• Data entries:

* * * * * * * * *

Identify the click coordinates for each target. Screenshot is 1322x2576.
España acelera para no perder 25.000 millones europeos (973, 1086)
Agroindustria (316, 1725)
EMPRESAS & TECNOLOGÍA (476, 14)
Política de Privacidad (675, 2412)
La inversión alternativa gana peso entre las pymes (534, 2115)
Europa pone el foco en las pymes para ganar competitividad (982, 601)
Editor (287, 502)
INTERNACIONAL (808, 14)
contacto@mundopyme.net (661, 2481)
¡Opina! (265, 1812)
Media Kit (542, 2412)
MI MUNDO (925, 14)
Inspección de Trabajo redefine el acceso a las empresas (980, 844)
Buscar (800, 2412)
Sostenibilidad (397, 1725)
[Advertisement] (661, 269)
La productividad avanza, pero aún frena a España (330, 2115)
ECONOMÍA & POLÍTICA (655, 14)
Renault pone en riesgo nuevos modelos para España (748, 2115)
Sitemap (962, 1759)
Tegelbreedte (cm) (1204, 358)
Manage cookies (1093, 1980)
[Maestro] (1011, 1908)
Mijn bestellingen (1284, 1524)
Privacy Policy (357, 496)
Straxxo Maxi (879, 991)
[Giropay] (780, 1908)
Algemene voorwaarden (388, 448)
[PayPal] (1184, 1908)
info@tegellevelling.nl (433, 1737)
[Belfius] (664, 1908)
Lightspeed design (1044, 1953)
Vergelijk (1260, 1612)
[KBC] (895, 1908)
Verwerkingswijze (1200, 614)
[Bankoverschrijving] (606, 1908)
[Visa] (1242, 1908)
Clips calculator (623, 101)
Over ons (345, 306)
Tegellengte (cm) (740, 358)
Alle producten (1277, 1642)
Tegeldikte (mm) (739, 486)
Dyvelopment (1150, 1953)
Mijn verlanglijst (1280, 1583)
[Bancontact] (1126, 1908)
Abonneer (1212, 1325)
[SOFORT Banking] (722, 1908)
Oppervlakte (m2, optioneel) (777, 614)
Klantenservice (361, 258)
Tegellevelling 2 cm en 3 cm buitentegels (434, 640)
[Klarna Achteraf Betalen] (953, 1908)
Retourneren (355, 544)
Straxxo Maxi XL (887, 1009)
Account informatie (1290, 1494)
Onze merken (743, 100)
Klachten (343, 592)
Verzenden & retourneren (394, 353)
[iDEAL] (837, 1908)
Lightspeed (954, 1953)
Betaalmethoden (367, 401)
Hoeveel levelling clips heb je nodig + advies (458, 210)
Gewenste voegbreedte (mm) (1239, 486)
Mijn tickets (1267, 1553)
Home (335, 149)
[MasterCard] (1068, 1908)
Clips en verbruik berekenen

* * * * * * * * *

• Exercise:
If a line in the records above includes the string "España", copy it.

• Written response:
España acelera para no perder 25.000 millones europeos (973, 1086)
La productividad avanza, pero aún frena a España (330, 2115)
Renault pone en riesgo nuevos modelos para España (748, 2115)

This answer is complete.